Вторую неделю мы ждали самолёта в затерянном среди непроходимых якутских лесов маленьком таёжном посёлке. Нас было семеро: три геолога, три геофизика и один журналист. Все мы сошлись в посёлке случайно — вышли к аэродрому из тайги, где ходили с поисковыми отрядами, занимаясь каждый своими делами. И всем нам нужно было срочно лететь в город, на центральную базу главной разведочной экспедиции.

По утрам, ещё до восхода солнца, мы переправлялись через речку на большую галечную косу, служившую аэродромом, и, усевшись на перевёрнутые лодки, с тоской смотрели на горизонт.

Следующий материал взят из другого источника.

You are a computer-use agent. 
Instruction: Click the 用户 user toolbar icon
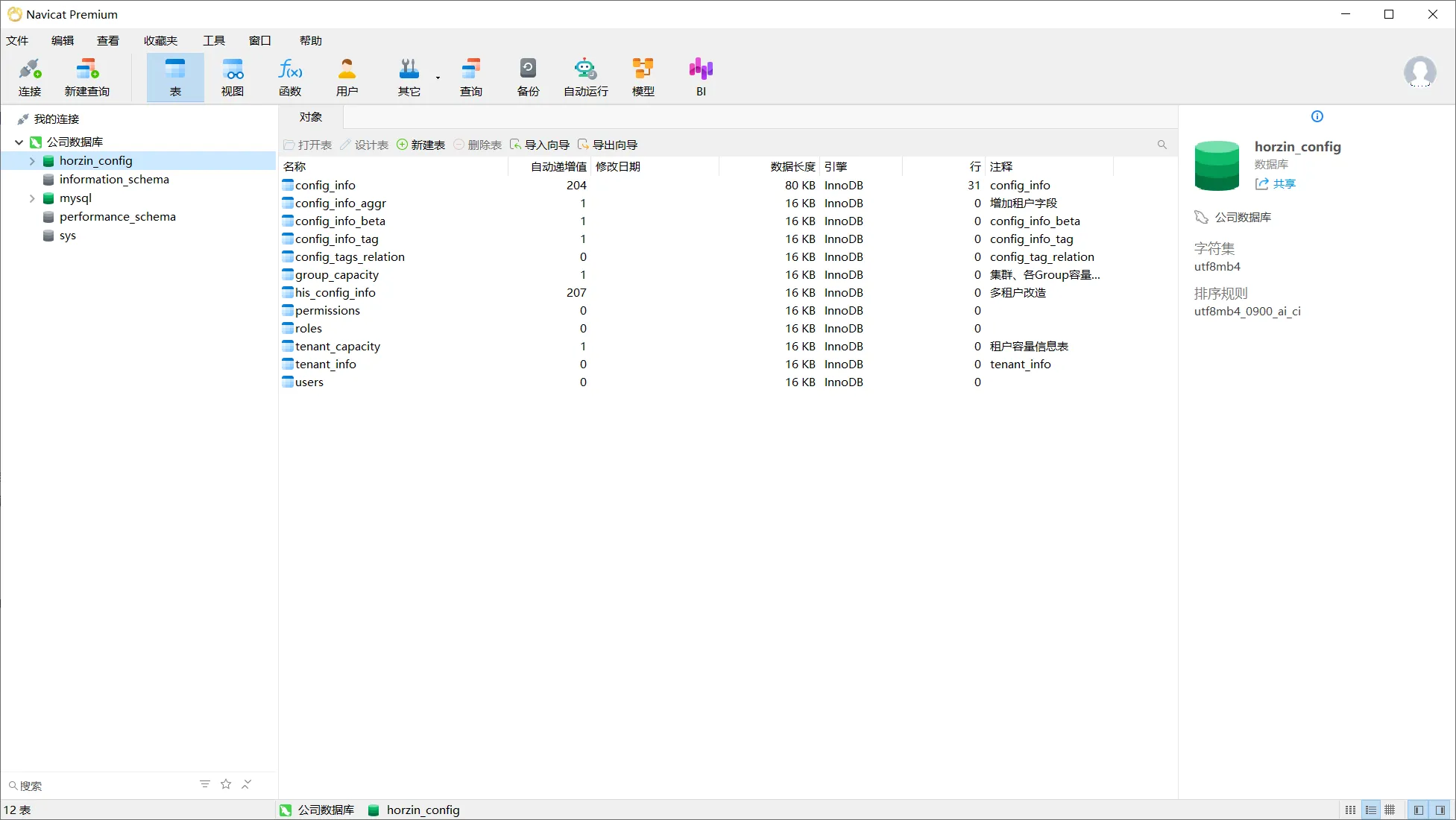347,78
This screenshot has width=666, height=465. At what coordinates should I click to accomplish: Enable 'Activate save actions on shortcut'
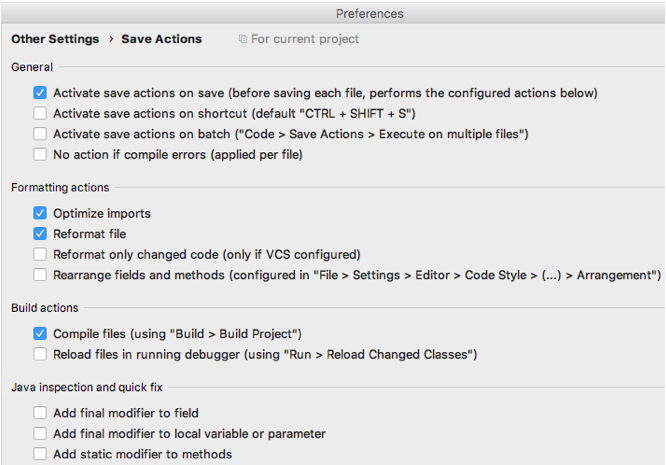pyautogui.click(x=40, y=114)
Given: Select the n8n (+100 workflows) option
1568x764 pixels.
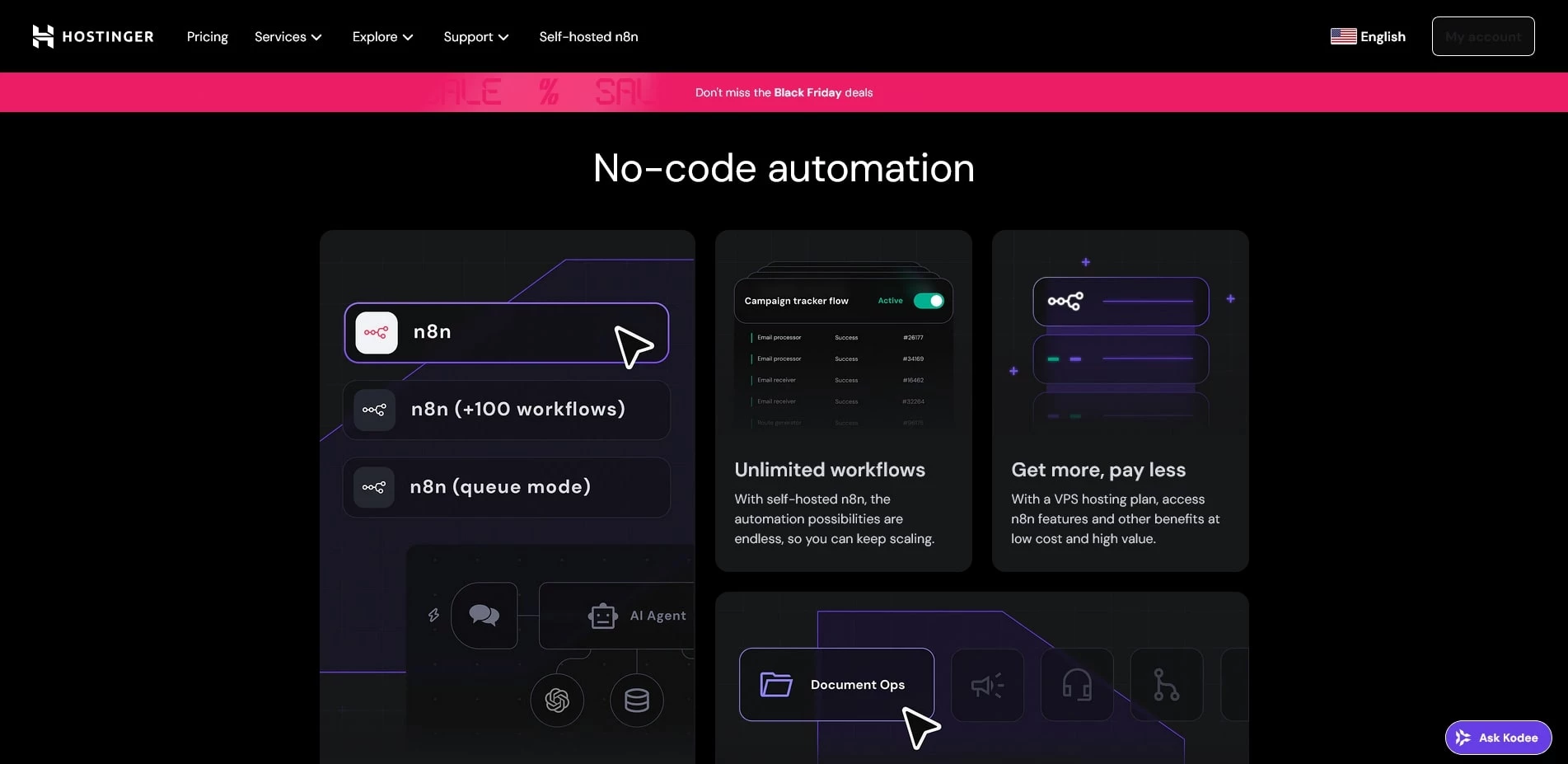Looking at the screenshot, I should pos(506,410).
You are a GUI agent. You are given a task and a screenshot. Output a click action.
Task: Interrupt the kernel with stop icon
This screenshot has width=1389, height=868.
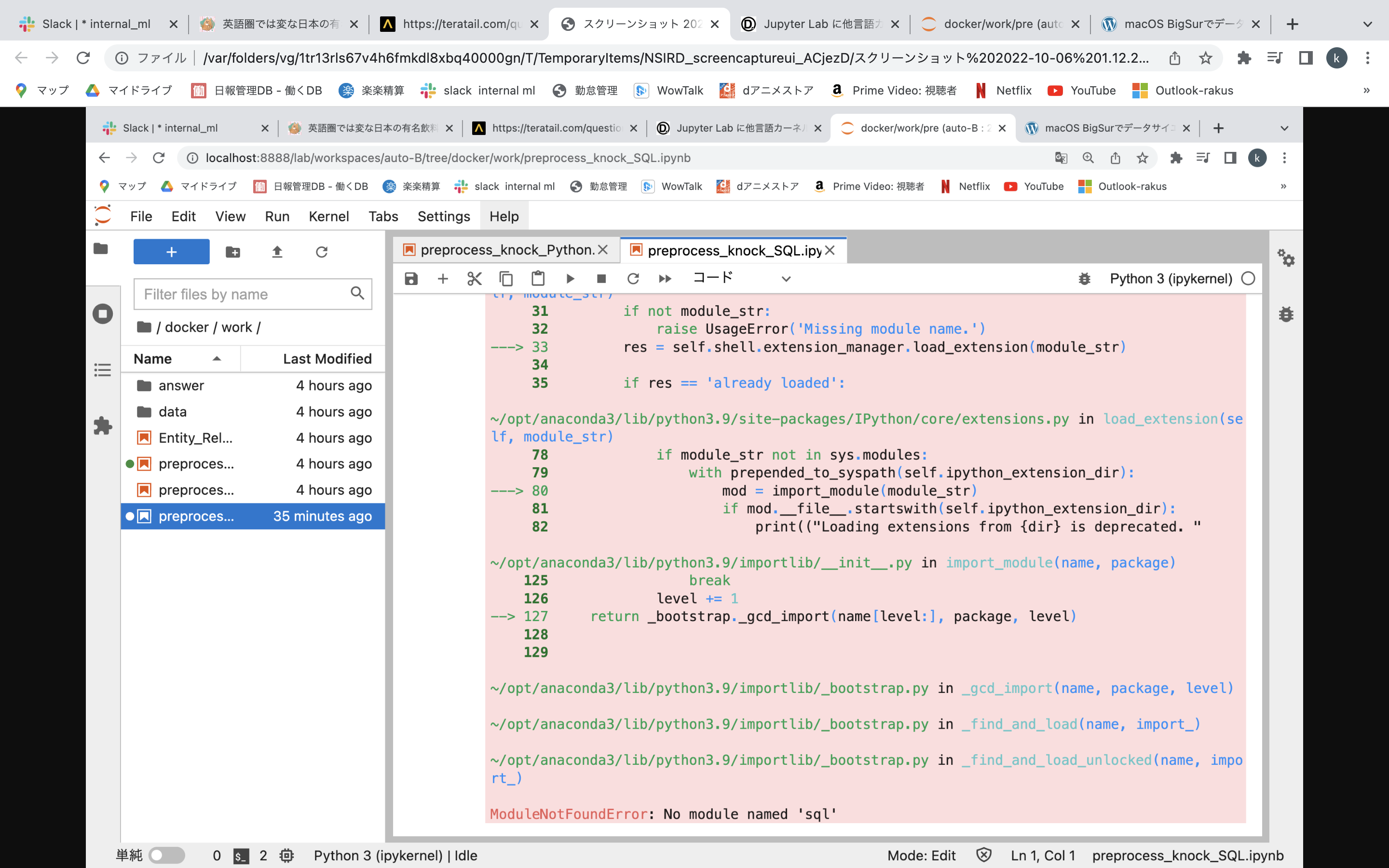601,278
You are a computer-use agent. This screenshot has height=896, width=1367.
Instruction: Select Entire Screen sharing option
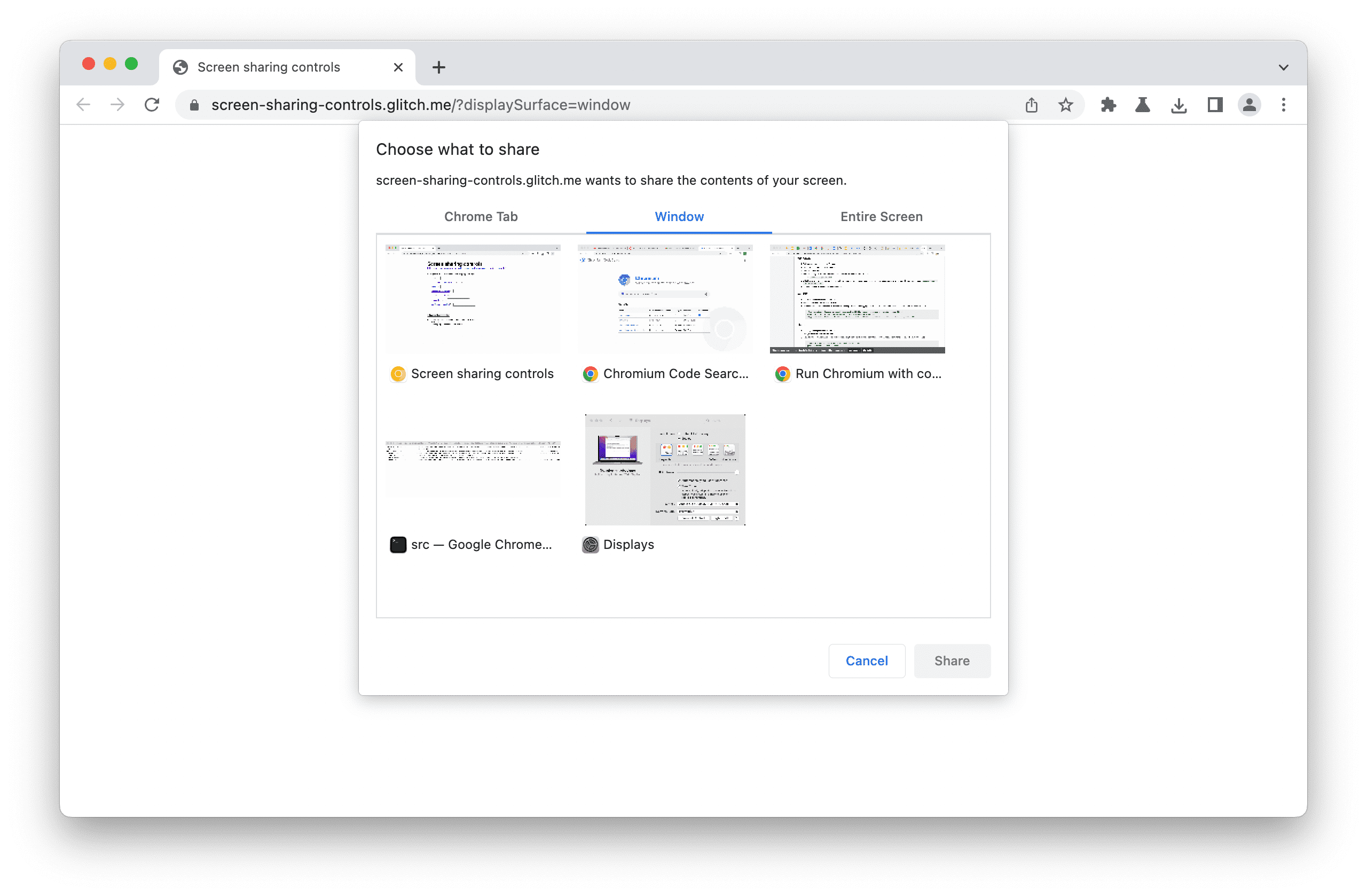coord(880,216)
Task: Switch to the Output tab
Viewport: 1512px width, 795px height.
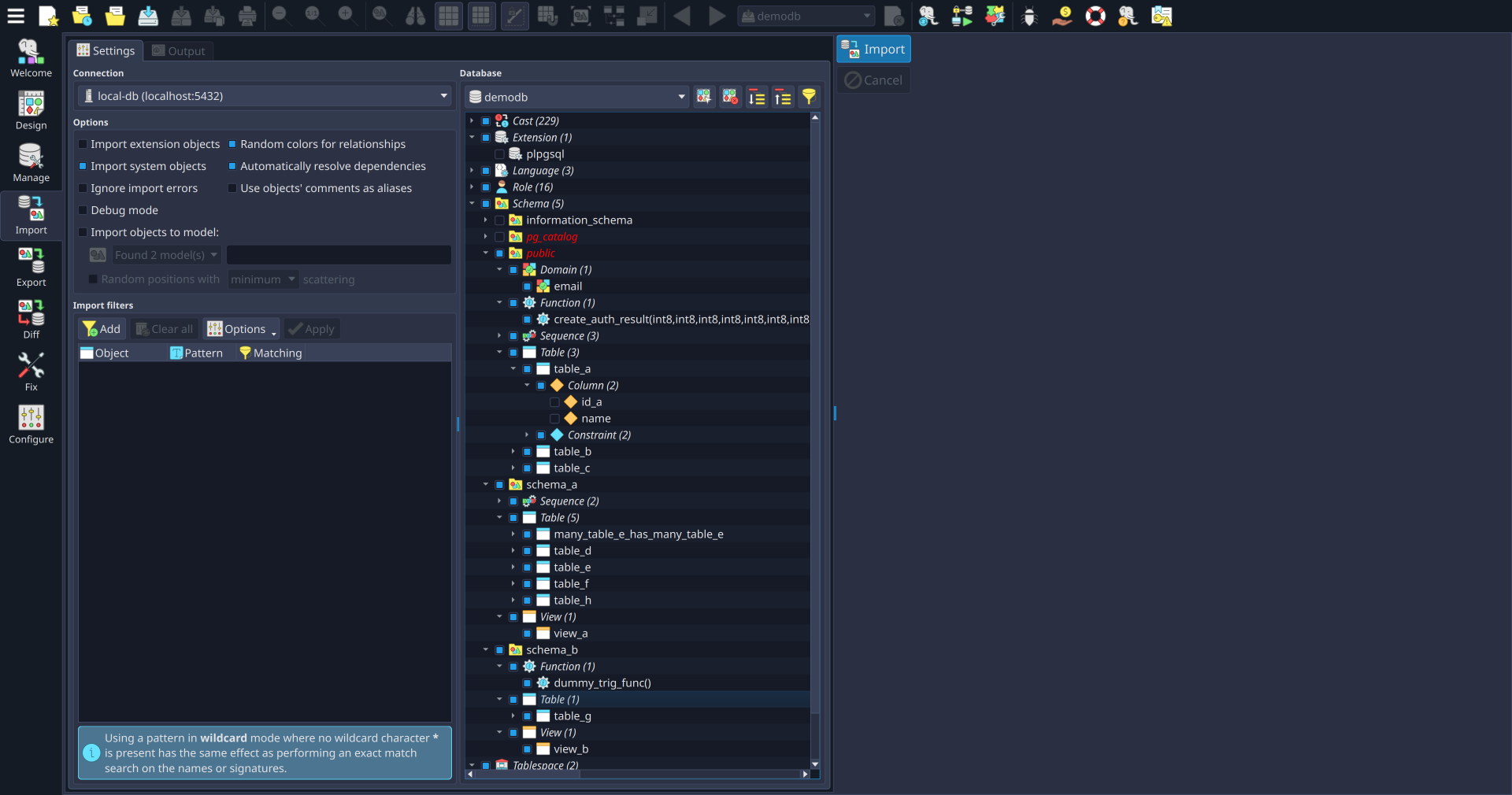Action: (178, 50)
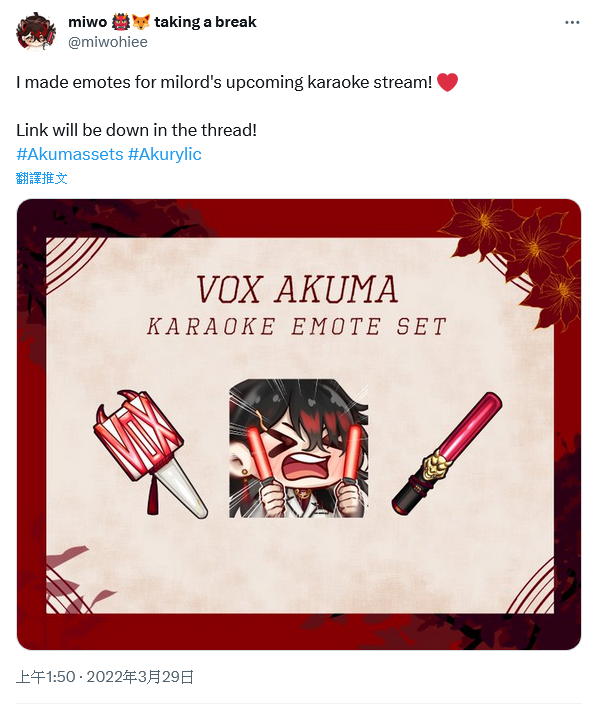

До полудня мы сидели молча: праздные разговоры на аэродроме в ожидании самолёта считались в тех местах дурной приметой.

В полдень мы доставали из рюкзаков консервы и сухари и, лениво жуя этот немудрёный обед, в который раз начинали жаловаться друг другу на проклятую непогоду и на затянувшиеся таёжные пожары. Соблюдение примет во вторую половину дня считалось необязательным, так как все знали, что самолёт после обеда всё равно не прилетит: не успеет вернуться обратно на базу, но, несмотря на это, мы продолжали сидеть на аэродроме до самого вечера.

С наступлением темноты мы брали свои полегчавшие за день рюкзаки и, невесело шаркая сапогами по гальке, возвращались к переправе. Перегруженная лодка-шитик, черпая обоими бортами воду и готовая пойти ко дну буквально каждую секунду, всё-таки успевала вовремя пристать к берегу, и мы, вылив воду из сапог и отжав полы своих пальто и плащей, отправлялись сушиться, а заодно и ночевать в одиноко стоявший над рекой дом холостого и угрюмого радиста Ивана Семёновича.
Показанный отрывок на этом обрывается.